The Consumer Duty is a useful lens through which firms should view their ESG plans. This was the message from the FCA delivered in a recent speech by David Geale, Director of Retail Banking. The Consumer Duty will apply to firms which provide financial products – including products with ESG-related features or characteristics - to retail customers from 31 July 2023. This means that firms must act to deliver good outcomes for retail customers who have or are looking to take out ESG financial products, such as sustainability-linked mortgages, or ethical current or savings accounts.

The Consumer Duty is made up of three components:

  • the new Consumer Duty Principle, which requires firms to act to deliver good outcomes for retail customers at every step of the customer journey.
  • the cross-cutting rules, which set the three overarching firm behaviours which the FCA expects of firms in order to deliver good outcomes. These require firms to act in good faith towards retail customers, avoid causing foreseeable harm to retail customers and enable and support retail customers to pursue their financial objectives.
  • the outcomes rules, which set the more detailed expectations for firm conduct in four areas that reflect key elements of the firm-customer relationship. These are products and services, price and value, consumer understanding and consumer support.
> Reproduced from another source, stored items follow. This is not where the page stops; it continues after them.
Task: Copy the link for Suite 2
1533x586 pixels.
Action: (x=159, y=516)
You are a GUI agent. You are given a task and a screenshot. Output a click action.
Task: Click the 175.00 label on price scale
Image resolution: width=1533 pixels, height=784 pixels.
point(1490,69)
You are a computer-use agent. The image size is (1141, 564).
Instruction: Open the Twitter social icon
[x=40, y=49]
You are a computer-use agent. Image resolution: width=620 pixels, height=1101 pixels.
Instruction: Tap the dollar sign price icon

Below we outline what some of the cross-cutting and outcomes rules mean in the context of ESG financial products within the scope of the Consumer Duty.

Act in good faith

A firm must act honestly, fairly and openly with retail customers. A firm would not be acting in good faith where it fails to take account of its retail customers' interests in the way it presents information or seeks to inappropriately manipulate or exploit retail customers.
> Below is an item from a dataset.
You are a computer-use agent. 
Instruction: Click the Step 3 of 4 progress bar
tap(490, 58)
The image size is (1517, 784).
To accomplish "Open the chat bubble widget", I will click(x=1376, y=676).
There are often information asymmetries between retail customers specifically looking to take out a sustainable or ethical product and the firm providing the product. Firms marketing products as 'ethical', 'socially responsible' or 'green' need to be able to substantiate those promotional claims. If they cannot then this likely would be a breach of the Consumer Duy cross-cutting rule on acting in good faith.
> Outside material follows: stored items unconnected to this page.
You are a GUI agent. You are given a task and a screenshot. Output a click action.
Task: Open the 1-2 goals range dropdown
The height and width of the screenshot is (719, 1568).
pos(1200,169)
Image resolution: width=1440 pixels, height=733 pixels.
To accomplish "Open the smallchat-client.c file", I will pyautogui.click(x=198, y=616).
Products and services outcome

Firms need to specify at a sufficiently granular level the target market for the ESG financial product and ensure that the product meets the needs, characteristics and objectives of the target market.

Firms providing ESG products should carefully consider whether they have accurately defined their target market and need to ensure that the needs of that target market are met by the ESG product design. Where, for example, a firm provides mortgages that include an incentive for borrowers either to buy an energy efficient property or to improve the energy efficiency of an existing property - possibly a discount to the fixed interest rate or cashback on completion of an energy efficiency home improvement - they need to be able to filter out retail customers who already live in an energy efficient home. Those retail customers are unlikely to see benefit from the ESG features of the mortgage product, and if they don't they may also not be receiving fair value (see below).

Firms need to consider their distribution chains, particularly where these involve unregulated businesses – for example, suppliers of energy efficient products – to make sure that along the chain values are aligned with the aim of delivering good outcomes for retail customers. Fee structures, including commission, along the distribution chain should be reviewed to make sure they do not incentivise poor conduct or generate poor customer outcomes.

Price and value outcome

Price alone does not determine fair value. A value assessment must include a consideration of the product included the benefits it provides. ESG financial products will provide fair value where the price is reasonable relative to the benefits.

Where firms sell ESG financial products to retail customers who are unlikely to benefit from the incentives attached to those products those retail customers may not be receiving receive fair value and are more likely to suffer harm as a result.

Consumer understanding outcome

Firms must support retail customer understanding. Retail customers need to be able to make properly informed decisions based on clear and understandable communications which meet their needs.

Retail customers should, for example, understand how an ESG financial product works and if it works to raise funds for, say, home improvements, information provided by firms should provide the information that enables retail customers to understand the long-term costs of the product.

Consumer support outcome

Firms must support retail customers so they can use their ESG product as they reasonably anticipated. Firms' support processes must meet the needs of their retail customers, including groups of retail customers with differing needs.

Firms providing ESG financial products need to review their customer journeys to ensure they are delivering good support outcomes for all customer groups.

Comment

Many consumers with ESG-focused financial objectives need guidance navigating the ESG product landscape and need to be able to trust firms' information about these products, and know that they provide fair value. The new and higher standards of the Consumer Duty will drive good customer outcomes for retail customers in relation to in-scope financial products generally, including those with ESG-focused features.